Wednesday, June 15, 2016

Updates on OAS, Venezuela and Brazil (June 15, 2016)

News Briefs
  • The Organization of American States has prohibited civil society groups from being present in the 46th General Assembly, reports CEJIL in a press release denouncing the decision. In an email on Monday, the OAS announced that because of "space limitations," civil society organizations would be invited instead to watch the meetings on television screens in a nearby hotel. 
  • Meanwhile, the United States and Venezuela have agreed to begin a direct, bi-lateral dialogue, El Pais reports. Secretary of State John Kerry initiated the dialogue with Venezuelan foreign minister Delcy Rodriguez; the two will seek to ease mounting tensions between the two countries and, ultimately, re-establish ambassadors. Though Washington has expressed support for the Venezuelan opposition's recall referendum, along with the decision of OAS secretary-general Luis Almagro to evoke the Democratic Charter (see June 3 briefing), the move to establish dialogue with Venezuela has been interpreted by some as backing down. "At this moment, I think it's more constructive to have dialogue than to isolate" Venezuela, Kerry said. 
  • RealClearWorld has an helpful op-ed explaining other countries' actions toward Venezuela and asking when the international community will intercede. "Venezuela's decline into crisis has been years in the making, but up until recently, only a few former heads of state were willing to speak up...the key focus should not merely be the ousting of the regime, but rather what must be done in order to extricate the Venezuelan people from this horrific situation," writes Jason Marczak, the director of Atlantic Council's Latin America Center. 
  • Reuters reports that a man was shot during looting and food riots in Cumana, Venezuela, Tuesday, bringing to at least four the total fatalities during this month's wave of unrest. 
  • Igarapé Institute's latest Homicide Dispatch examines the relationship between organized crime and lethal violence, noting that while criminal and gang violence may be responsible for as much as a third of all homicides in the Western Hemisphere, organized crime groups can also reduce homicides by imposing order where state institutions are weak and ineffective. 
  • Igarapé's recent report on safe cities has sparked a regional debate, with media outlets weighing in from NicaraguaArgentinaEcuador (where the president cited the report!) and elsewhere.
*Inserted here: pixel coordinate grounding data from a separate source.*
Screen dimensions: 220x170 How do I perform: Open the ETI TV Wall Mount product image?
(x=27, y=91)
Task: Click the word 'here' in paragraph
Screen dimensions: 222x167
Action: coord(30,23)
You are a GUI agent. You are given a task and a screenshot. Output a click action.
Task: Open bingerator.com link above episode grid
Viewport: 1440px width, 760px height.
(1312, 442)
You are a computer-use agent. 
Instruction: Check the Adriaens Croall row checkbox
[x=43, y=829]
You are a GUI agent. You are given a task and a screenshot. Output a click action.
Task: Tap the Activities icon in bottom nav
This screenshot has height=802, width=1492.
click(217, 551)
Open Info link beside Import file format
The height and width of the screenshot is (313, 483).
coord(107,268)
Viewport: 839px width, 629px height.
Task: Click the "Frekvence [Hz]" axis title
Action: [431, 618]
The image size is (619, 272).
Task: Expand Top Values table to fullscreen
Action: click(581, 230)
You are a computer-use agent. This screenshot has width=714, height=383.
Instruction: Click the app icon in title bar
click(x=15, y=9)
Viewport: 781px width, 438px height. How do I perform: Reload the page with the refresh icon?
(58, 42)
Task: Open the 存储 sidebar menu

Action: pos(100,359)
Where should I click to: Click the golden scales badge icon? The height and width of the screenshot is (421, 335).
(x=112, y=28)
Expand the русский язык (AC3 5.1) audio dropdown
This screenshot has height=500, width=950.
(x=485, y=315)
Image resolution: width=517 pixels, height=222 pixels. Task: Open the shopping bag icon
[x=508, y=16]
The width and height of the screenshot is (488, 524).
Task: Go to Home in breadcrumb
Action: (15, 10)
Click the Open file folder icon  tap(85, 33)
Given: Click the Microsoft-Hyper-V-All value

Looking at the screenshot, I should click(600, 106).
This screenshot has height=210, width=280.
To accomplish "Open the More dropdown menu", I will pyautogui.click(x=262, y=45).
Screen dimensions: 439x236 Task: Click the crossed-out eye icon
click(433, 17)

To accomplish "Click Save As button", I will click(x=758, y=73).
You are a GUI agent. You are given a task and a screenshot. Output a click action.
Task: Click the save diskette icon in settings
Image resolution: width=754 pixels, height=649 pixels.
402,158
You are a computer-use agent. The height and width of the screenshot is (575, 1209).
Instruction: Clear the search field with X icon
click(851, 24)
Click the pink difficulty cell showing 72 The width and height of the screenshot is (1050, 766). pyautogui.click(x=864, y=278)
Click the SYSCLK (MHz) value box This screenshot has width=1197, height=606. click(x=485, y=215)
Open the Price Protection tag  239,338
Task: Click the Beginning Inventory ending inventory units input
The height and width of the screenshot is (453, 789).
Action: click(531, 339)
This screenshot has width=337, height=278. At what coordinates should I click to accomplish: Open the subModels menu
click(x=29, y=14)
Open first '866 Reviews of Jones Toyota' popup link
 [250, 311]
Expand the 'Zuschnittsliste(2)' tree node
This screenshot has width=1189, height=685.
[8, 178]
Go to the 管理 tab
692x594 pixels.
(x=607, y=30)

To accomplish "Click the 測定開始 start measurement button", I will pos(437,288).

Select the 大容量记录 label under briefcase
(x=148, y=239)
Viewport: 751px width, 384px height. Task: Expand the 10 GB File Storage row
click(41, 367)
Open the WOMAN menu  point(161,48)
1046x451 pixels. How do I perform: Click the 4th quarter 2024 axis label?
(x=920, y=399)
The authors published a piece in the Guardian explaining the study and some lessons learned. 
  • A Brazilian high court dealt a major legal setback to ex-president Luiz Inacio Lula de Silva by referring a corruption investigation involving him back to a crusading lower-court judge who has jailed many powerful Brazilians on corruption charges, the Wall Street Journal reports. The Supreme Court took over the case in March after judge Sergio Moro released a wire-tap conversation between Lula and Dilma Rousseff, alleged evidence that his appointment to her cabinet was a move to guard him from prosecution, TeleSur reports. Moro was removed from the case while the leak's legality was investigated. The Supreme Court determined the wiretap is inadmissible as evidence and returned the case to Moro. 
  • Meanwhile, Brazil's Congressional Ethics Committee voted to strip suspended Speaker Eduardo Cunha of his seat Tuesday for allegedly lying about undeclared swiss bank accounts, Reuters reports. Cunha insisted on his innocence and said he would appeal to another congressional committee. To remove him, a majority of the lower house of Congress would need to affirm the decision. 
  • El Salvador confirmed its first case of Zika-related microcephaly Tuesday, Reuters reports. Forty-eight babies have been born this year with the condition, but this is the first in which the virus was detected, reports Diario de Hoy. The Ministry of Health said it was monitoring 274 pregnant women who had presented Zika symptoms. More microcephaly cases should be expected.